Next is my 30 minute chart with a weekly VWAP focus. Here I could see that we had broken down to the -2SD before the current pullback to the -1SD. The 30 minute trend looks to be up, but we just re-tested previous support not so successfully, weekly VWAP is sloping down, and Yday VWAP close is above us as well. All pretty bearish. The weekly -1SD was actually sitting right on top of the daily VWAP, so I thought it prudent for my thesis to be essentially long above/short below VWAP depending on price action.


This is my 30 minute with pivots, mainly just to check on OTF action and potential target levels. I mentioned S1 looked good earlier.


I marked my entries and exits with arrows just as a point of reference with my FXCM execution chart. Took some notes at 7:30: Short from VWAP, only got to 2/3rd position after a fairly quick breakdown with weak retrace. Just broke ON Low and M VWAP close. S1 could be in sight. Selling pressure seems good, though volume is pretty light. Market finding -2SD as resistance showing strong trend, market can't get back to -1SD but market stabilized VWAP well this morning.


Will have to look and see if FXCM allows a change in entry/exit order, as of now I can't keep the runner on, just have to keep an eye on my overall average, and continue to scale.
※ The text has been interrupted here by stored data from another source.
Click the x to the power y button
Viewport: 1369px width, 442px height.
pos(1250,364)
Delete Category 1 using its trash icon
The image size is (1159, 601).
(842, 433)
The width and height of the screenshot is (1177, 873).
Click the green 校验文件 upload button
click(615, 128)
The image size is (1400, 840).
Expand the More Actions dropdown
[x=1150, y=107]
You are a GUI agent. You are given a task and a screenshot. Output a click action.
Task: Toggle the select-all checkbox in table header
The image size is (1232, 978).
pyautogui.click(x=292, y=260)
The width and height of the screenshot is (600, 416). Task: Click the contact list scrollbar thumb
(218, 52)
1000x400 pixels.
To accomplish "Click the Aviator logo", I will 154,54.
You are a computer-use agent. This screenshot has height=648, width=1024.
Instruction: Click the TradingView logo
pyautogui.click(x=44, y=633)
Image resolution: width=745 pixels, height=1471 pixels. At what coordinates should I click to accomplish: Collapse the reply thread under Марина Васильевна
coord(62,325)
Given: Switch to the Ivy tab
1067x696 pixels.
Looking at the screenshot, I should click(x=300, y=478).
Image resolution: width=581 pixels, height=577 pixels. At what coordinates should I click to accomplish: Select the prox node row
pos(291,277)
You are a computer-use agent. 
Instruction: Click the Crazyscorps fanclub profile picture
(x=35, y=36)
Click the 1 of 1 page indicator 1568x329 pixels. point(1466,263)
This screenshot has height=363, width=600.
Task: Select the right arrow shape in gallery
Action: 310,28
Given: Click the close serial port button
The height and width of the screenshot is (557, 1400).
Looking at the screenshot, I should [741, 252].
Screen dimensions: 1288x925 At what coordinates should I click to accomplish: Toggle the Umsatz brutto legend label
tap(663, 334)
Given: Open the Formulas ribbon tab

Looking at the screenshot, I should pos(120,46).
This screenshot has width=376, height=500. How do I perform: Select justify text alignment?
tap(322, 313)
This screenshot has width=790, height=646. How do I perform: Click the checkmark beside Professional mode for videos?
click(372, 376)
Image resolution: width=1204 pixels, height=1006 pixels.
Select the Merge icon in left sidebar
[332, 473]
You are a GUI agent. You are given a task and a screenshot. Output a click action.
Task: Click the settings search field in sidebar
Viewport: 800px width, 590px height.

End of morning recap: Pulled the plug on the trade right before S1 target at LVN. Not sure whi I got spooked, another 30 seconds would have resulted in 20 more points. I managed to capture 89 points out of the 110 offered, feeling pretty good about that. Although the key to aggressive account growth is making the most out of days like today, must keep this as a forethought when the trend is pretty. The fact that the majority of the trend was outside of the -2SD should have been a good heads up to push the trade.

Rule number one in the markets is to never lose money. Well since that isn't realistic, I say if you're going to lose some money anyway then lose small, but when you win, give it all you've got and win big!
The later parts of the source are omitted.